> Activity: Each record below is to be copied word for word, with pictures removed.

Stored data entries
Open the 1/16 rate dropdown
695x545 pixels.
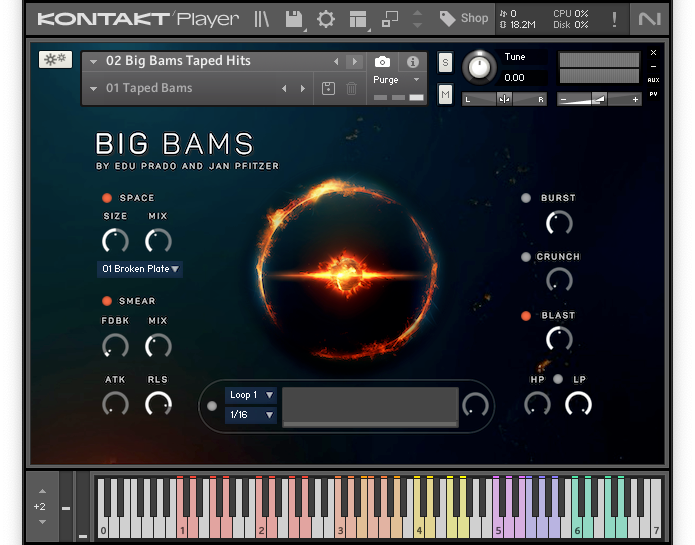pyautogui.click(x=251, y=415)
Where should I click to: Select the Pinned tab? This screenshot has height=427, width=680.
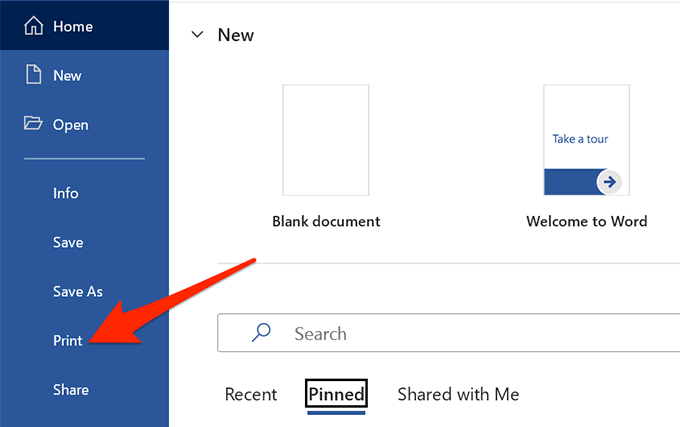[336, 394]
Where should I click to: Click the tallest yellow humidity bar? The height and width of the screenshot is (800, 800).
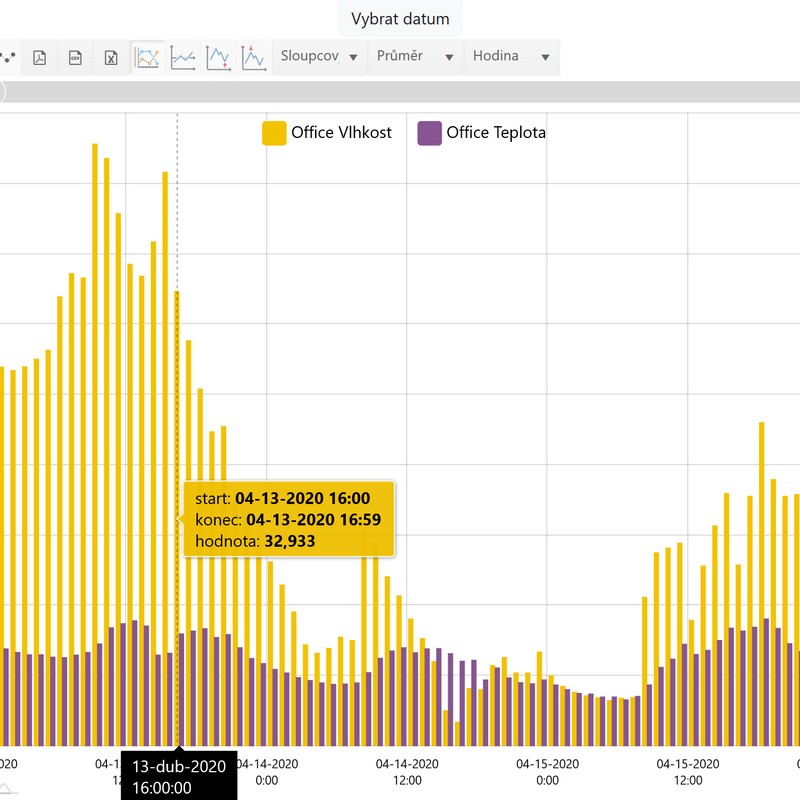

> Response to the exercise:
Open the 1/16 rate dropdown
695x545 pixels.
pyautogui.click(x=251, y=415)
Where should I click to: Select the Pinned tab? This screenshot has height=427, width=680.
[336, 394]
Where should I click to: Click the tallest yellow humidity bar? The height and width of the screenshot is (800, 800).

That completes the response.